- WHAT THIS TASK INVOLVES
Please convert the rows from the line containing "You are a GUI" through the line containing "735x493 pixels. At" into a JSON list of strings, one per line, with blank lines left out and both end lines included.

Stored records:
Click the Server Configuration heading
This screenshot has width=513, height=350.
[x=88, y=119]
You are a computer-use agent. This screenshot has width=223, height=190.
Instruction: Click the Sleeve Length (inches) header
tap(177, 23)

* * *

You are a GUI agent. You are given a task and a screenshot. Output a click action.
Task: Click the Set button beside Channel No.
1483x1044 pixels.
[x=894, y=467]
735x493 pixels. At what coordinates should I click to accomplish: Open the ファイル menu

==

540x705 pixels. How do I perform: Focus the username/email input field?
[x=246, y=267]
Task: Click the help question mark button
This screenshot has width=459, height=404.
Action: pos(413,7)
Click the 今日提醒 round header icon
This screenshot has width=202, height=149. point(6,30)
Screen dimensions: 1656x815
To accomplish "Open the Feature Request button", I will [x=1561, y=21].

- THE REPLY
[
  "You are a GUI agent. You are given a task and a screenshot. Output a click action.",
  "Task: Click the Set button beside Channel No.",
  "1483x1044 pixels.",
  "[x=894, y=467]",
  "735x493 pixels. At what coordinates should I click to accomplish: Open the ファイル menu"
]